In attesa che quel piagnone di Vinicus dica che non gli è stato assegnato il Pallone d’Oro per razzismo (manca quello, e lui è un esperto nel genere), continuo nella mia personale ricerca del superamento di ogni limite di ubriachezza festeggiando la cacciata di Erik ten Hag dal Manchester United. L’allenatore olandese sulla panchina che fu di Sir Alex Ferguson è stato un equivoco durato troppo: centinaia di milioni spesi per giocatori più insulsi di un piatto vegano per ottenere risultati tristi come una birra analcolica e giocare partite più brutte di un Roma-Torino di Serie A. Non fatevi ingannare dalla FA Cup dell’anno scorso, più un colpo di culo che altro. Parentesi di Mourinho a parte, lo United è diventato l’emblema di come avere molti soldi da investire nel calcio non significhi per forza capirci di calcio. Il manager olandese non è il primo e non sarà l’ultimo allenatore trattato come un guru per avere azzeccato una stagione con una squadra di medio livello e poi spernacchiato dopo aver dimostrato di capirci poco appena la pressione si fa sentire (ogni riferimento a Thiago Motta non è assolutamente voluto). Ora i Red Devils rischiano di ripetere lo stesso con Rúben Amorim, uno che finora ha vinto solo in Portogallo con lo Sporting, che è vero che non vinceva il campionato da parecchio tempo, ma è come vincere una gara di rutti con dei dodicenni. La Premier League è un’altra cosa, ma meglio di ten Hag con tutti quei soldi a disposizione farei meglio pure io, anche solo perché ordinerei molti litri di bionda risparmiando sullo stipendio di Maguire.

Non un bel momento a Manchester, anche su sponda City, dove Pep Guardiola si lamenta delle assenze come un Mazzarri qualunque. Poi certo uno guarda la Serie A e anche le peggiori disgrazie si ridimensionano: per aggiungere disagio al disagio, vedo che vi state esaltando per il ritorno in Italia di Mario Balotelli, uno che negli ultimi anni ha raccolto gli stessi successi di Carlo Calenda. È incredibile vedere l’eterno ritorno dell’identico circo che ogni anno mettono in piedi i giornalisti sportivi italiani, a suon di “sarà la volta buona?”, “Super Mario ha raccolto meno di quel che avrebbe potuto raccogliere” e scontatissime analisi su quanto la testa sia importante nel calcio.

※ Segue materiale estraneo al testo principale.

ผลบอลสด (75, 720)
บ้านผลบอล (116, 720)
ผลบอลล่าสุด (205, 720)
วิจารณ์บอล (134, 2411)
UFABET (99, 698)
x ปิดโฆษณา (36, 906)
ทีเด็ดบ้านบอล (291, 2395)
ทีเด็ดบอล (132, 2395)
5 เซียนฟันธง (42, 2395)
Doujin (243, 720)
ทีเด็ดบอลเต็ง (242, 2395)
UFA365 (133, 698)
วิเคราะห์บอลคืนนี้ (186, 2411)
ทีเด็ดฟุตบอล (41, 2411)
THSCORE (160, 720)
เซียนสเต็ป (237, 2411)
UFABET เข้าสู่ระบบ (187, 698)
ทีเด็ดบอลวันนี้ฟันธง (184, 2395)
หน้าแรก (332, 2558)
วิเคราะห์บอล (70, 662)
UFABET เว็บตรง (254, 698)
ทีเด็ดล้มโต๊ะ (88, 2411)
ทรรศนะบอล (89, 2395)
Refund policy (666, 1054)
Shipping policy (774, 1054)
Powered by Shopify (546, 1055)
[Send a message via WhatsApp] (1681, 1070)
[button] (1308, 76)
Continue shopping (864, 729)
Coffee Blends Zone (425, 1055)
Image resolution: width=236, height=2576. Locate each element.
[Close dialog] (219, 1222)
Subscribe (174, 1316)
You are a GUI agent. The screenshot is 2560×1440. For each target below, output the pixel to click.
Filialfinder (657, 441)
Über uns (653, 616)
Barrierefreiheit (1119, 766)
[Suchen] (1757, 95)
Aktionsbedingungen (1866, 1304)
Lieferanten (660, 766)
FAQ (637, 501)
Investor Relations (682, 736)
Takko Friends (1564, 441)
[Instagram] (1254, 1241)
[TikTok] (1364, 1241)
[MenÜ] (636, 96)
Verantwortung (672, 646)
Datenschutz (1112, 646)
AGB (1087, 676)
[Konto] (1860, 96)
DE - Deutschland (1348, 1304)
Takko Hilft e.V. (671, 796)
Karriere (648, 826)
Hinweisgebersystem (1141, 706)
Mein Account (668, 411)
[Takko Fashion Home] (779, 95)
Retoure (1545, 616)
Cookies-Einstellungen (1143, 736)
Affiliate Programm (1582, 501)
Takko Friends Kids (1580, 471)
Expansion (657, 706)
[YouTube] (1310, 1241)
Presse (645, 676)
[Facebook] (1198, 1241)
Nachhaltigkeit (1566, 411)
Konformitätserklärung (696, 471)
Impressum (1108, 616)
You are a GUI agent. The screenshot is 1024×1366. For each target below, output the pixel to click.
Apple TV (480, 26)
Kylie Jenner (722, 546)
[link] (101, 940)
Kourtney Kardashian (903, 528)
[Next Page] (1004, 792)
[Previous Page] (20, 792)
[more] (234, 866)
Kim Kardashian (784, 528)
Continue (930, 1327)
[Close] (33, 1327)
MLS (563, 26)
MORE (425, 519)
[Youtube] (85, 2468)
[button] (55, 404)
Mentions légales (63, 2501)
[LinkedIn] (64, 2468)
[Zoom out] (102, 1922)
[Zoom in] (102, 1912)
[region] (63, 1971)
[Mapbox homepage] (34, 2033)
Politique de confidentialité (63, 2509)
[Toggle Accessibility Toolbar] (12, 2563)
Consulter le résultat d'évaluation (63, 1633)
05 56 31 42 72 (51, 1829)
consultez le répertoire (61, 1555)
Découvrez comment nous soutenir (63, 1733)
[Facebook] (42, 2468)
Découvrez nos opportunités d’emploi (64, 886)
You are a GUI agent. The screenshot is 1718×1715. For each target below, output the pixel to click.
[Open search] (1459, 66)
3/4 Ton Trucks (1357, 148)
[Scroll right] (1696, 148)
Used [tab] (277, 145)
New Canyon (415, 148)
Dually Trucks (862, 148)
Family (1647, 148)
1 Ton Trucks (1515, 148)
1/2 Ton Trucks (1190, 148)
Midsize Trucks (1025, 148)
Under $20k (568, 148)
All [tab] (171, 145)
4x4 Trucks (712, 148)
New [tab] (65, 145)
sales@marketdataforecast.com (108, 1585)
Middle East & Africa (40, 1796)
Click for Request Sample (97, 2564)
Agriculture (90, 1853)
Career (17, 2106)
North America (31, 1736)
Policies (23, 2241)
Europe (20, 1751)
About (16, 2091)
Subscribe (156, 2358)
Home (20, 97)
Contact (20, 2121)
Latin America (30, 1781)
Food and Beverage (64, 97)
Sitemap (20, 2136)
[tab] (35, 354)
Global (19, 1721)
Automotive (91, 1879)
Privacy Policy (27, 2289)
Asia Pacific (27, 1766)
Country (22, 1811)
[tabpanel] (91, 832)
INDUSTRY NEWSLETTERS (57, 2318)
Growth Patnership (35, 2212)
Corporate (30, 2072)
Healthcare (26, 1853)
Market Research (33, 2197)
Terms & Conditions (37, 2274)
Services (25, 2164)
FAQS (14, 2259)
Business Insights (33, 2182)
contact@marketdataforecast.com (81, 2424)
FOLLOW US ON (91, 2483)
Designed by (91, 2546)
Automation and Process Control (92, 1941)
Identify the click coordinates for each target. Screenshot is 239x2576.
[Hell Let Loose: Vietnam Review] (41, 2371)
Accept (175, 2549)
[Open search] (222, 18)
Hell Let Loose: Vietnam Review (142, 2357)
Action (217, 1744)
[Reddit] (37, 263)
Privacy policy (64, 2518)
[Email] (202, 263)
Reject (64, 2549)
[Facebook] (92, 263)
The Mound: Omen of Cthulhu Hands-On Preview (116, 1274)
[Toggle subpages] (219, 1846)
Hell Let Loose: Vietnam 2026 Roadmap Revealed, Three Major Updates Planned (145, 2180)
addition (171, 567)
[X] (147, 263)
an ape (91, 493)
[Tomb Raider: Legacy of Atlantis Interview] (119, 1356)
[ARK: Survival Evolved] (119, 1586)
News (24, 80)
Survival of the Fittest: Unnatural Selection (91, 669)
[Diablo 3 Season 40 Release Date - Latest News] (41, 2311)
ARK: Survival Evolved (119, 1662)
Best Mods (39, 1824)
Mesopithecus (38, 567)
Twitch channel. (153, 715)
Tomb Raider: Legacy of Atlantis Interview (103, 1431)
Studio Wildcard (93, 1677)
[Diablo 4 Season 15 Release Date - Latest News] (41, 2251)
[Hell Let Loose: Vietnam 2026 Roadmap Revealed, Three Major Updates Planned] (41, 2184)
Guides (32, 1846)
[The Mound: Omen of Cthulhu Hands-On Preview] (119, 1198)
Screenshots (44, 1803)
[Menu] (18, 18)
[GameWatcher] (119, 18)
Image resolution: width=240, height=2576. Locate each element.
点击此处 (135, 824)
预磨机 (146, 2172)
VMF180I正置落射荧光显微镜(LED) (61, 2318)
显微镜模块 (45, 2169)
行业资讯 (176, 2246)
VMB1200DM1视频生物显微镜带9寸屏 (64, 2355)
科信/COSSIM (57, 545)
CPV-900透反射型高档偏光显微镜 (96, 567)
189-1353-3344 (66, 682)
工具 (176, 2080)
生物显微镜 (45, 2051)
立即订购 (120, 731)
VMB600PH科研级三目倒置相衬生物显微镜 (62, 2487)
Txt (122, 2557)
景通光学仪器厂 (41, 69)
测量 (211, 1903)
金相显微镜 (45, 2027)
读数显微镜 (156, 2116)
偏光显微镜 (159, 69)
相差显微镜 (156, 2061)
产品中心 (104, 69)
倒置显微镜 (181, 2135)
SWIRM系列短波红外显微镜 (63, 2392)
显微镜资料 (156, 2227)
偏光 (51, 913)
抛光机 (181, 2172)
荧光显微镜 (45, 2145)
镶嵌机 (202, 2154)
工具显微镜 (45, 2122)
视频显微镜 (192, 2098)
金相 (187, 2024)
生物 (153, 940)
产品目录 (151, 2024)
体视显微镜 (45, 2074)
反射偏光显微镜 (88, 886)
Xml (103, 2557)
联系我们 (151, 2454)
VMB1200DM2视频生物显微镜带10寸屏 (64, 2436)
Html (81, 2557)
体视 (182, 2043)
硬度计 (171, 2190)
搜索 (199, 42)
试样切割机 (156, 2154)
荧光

Ma dato che al peggio non c’è mai fine, e dopo una sbronza c’è sempre l’hangover, leggo che Francesco Totti minaccia il ritorno, sostenendo che gli bastano due mesi di allenamenti per tornare a giocare titolare in Serie A. E come se non bastasse er Pupone dice anche che un paio di squadre lo avrebbero contattato. Un incubo, insomma, perché il ritorno al calcio di Totti significa anche che si sarà un secondo addio, con lacrime e striscioni in romanesco. Non lo augurerei al mio peggior nemico, quindi nemmeno a voi appassionati di calcio italiani.